STORED ROWS:
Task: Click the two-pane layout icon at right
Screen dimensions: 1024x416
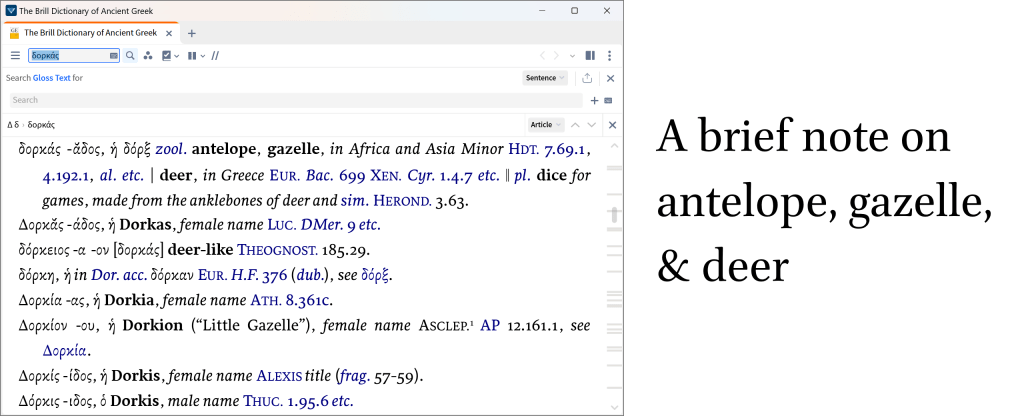Action: 590,55
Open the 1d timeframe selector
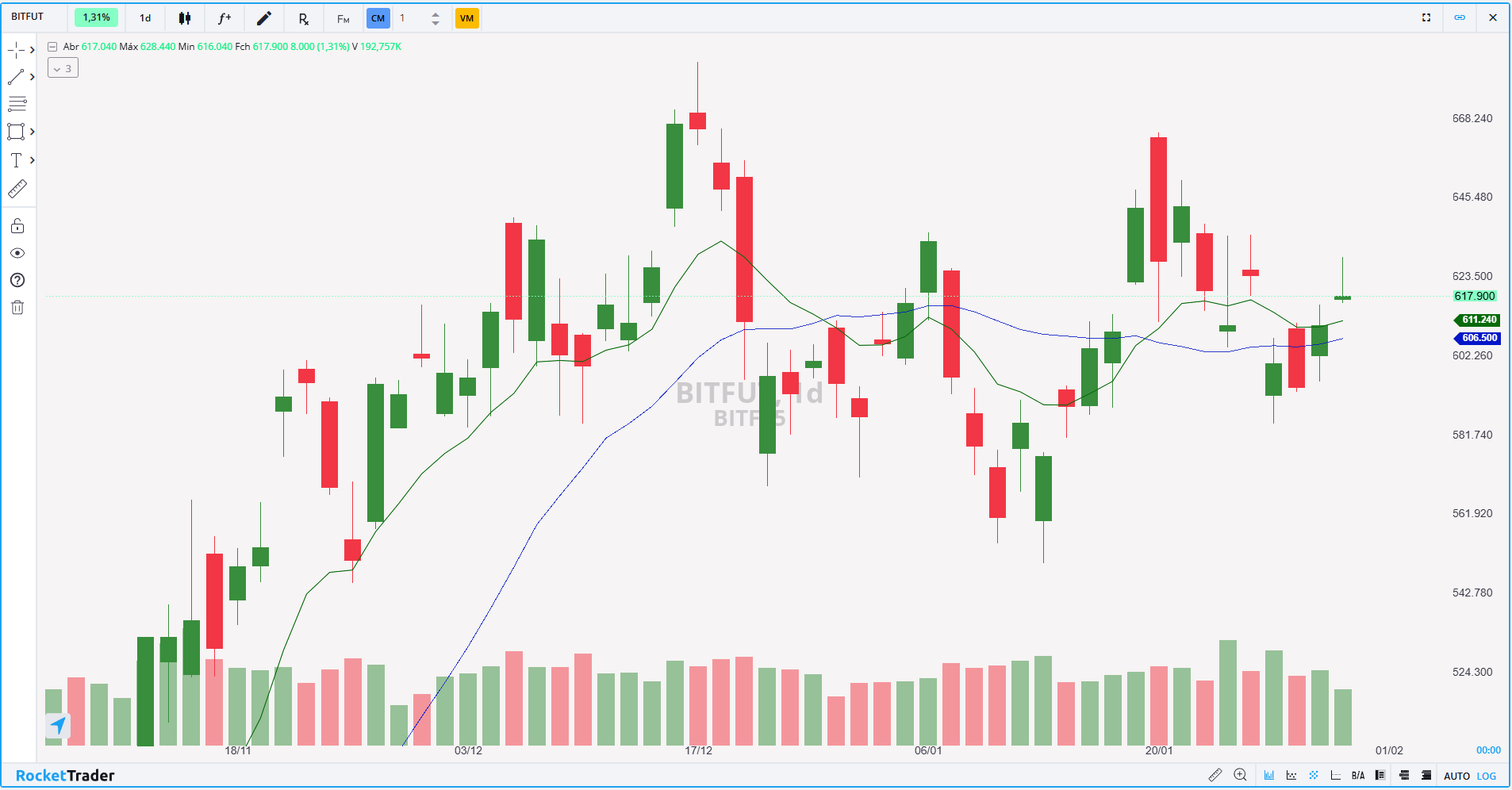 click(x=145, y=18)
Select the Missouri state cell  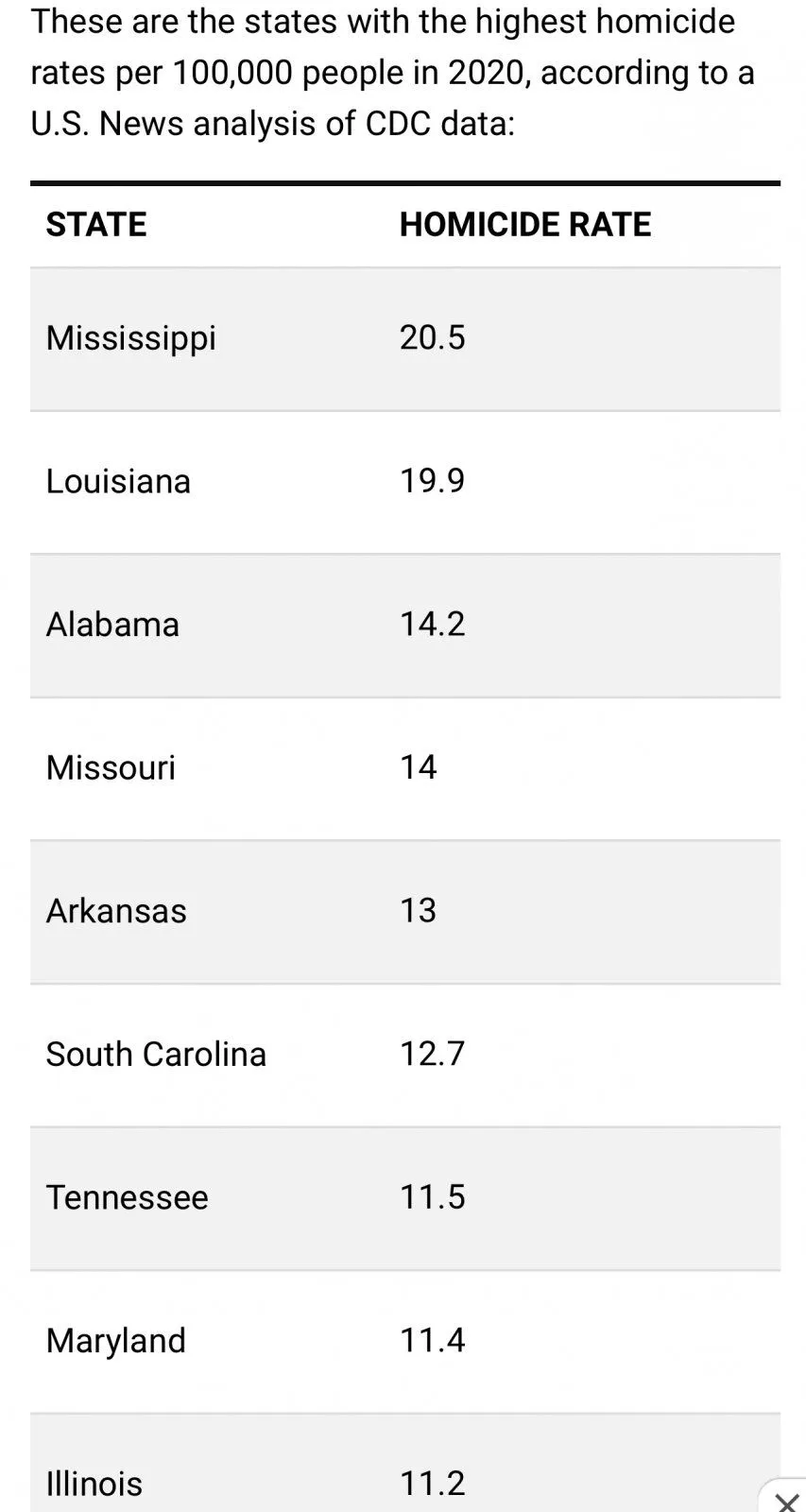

STATED EXERCISE:
Render each line of the entries above as a Markdown table with two columns, "Row" and "Line". Skip blank lines and leave out the pictures.

TASK SOLUTION:
| Row | Line |
|---|---|
| 1 | Task: Click the two-pane layout icon at right |
| 2 | Screen dimensions: 1024x416 |
| 3 | Action: 590,55 |
| 4 | Open the 1d timeframe selector |
| 5 |  click(x=145, y=18) |
| 6 | Select the Missouri state cell   |